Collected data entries
= Beginning of Section =
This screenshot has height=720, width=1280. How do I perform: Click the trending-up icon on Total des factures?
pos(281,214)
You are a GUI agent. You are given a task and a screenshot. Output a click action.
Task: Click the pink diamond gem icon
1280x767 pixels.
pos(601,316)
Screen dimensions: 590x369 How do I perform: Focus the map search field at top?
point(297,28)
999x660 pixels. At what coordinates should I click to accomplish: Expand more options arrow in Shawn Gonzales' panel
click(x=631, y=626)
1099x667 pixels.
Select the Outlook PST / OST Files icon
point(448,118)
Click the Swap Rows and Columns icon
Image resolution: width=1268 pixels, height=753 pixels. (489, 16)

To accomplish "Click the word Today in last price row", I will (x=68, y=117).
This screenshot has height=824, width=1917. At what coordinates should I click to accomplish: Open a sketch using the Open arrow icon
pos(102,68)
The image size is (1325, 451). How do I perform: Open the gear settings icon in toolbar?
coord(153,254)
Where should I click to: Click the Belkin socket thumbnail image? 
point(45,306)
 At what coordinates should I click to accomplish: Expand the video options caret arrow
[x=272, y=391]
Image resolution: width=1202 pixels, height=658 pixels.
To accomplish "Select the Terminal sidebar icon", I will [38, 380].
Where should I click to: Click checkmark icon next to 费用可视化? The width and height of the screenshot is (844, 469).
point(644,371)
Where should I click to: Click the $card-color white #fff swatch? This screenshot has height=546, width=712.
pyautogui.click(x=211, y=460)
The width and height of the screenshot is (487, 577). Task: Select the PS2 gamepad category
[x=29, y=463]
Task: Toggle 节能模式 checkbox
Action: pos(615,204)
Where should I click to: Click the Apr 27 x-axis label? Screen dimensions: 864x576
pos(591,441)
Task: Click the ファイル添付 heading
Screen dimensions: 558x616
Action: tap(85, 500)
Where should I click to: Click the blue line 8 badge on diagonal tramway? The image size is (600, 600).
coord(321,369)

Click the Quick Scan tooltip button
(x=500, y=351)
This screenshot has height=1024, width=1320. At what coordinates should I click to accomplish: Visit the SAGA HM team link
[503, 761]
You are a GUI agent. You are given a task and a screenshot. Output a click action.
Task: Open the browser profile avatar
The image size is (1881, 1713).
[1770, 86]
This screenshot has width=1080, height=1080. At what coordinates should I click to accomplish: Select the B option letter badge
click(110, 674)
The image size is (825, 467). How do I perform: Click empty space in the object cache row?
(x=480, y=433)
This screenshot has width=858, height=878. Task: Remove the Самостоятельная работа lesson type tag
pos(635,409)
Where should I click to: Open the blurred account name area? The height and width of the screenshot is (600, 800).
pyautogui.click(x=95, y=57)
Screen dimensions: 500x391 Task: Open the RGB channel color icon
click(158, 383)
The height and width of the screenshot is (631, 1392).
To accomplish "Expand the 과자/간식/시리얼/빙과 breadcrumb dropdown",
= End of Section =
> What is being asked: Every record above is to be copied out again exactly as written.

> Task solution:
This screenshot has height=720, width=1280. How do I perform: Click the trending-up icon on Total des factures?
pos(281,214)
You are a GUI agent. You are given a task and a screenshot. Output a click action.
Task: Click the pink diamond gem icon
1280x767 pixels.
pos(601,316)
Screen dimensions: 590x369 How do I perform: Focus the map search field at top?
point(297,28)
999x660 pixels. At what coordinates should I click to accomplish: Expand more options arrow in Shawn Gonzales' panel
click(x=631, y=626)
1099x667 pixels.
Select the Outlook PST / OST Files icon
point(448,118)
Click the Swap Rows and Columns icon
Image resolution: width=1268 pixels, height=753 pixels. (489, 16)

To accomplish "Click the word Today in last price row", I will (x=68, y=117).
This screenshot has height=824, width=1917. At what coordinates should I click to accomplish: Open a sketch using the Open arrow icon
pos(102,68)
The image size is (1325, 451). How do I perform: Open the gear settings icon in toolbar?
coord(153,254)
Where should I click to: Click the Belkin socket thumbnail image? 
point(45,306)
 At what coordinates should I click to accomplish: Expand the video options caret arrow
[x=272, y=391]
Image resolution: width=1202 pixels, height=658 pixels.
To accomplish "Select the Terminal sidebar icon", I will [38, 380].
Where should I click to: Click checkmark icon next to 费用可视化? The width and height of the screenshot is (844, 469).
point(644,371)
Where should I click to: Click the $card-color white #fff swatch? This screenshot has height=546, width=712.
pyautogui.click(x=211, y=460)
The width and height of the screenshot is (487, 577). Task: Select the PS2 gamepad category
[x=29, y=463]
Task: Toggle 节能模式 checkbox
Action: pos(615,204)
Where should I click to: Click the Apr 27 x-axis label? Screen dimensions: 864x576
pos(591,441)
Task: Click the ファイル添付 heading
Screen dimensions: 558x616
Action: tap(85, 500)
Where should I click to: Click the blue line 8 badge on diagonal tramway? The image size is (600, 600).
coord(321,369)

Click the Quick Scan tooltip button
(x=500, y=351)
This screenshot has height=1024, width=1320. At what coordinates should I click to accomplish: Visit the SAGA HM team link
[503, 761]
You are a GUI agent. You are given a task and a screenshot. Output a click action.
Task: Open the browser profile avatar
The image size is (1881, 1713).
[1770, 86]
This screenshot has width=1080, height=1080. At what coordinates should I click to accomplish: Select the B option letter badge
click(110, 674)
The image size is (825, 467). How do I perform: Click empty space in the object cache row?
(x=480, y=433)
This screenshot has width=858, height=878. Task: Remove the Самостоятельная работа lesson type tag
pos(635,409)
Where should I click to: Open the blurred account name area? The height and width of the screenshot is (600, 800).
pyautogui.click(x=95, y=57)
Screen dimensions: 500x391 Task: Open the RGB channel color icon
click(158, 383)
The height and width of the screenshot is (631, 1392).
To accomplish "Expand the 과자/간식/시리얼/빙과 breadcrumb dropdown",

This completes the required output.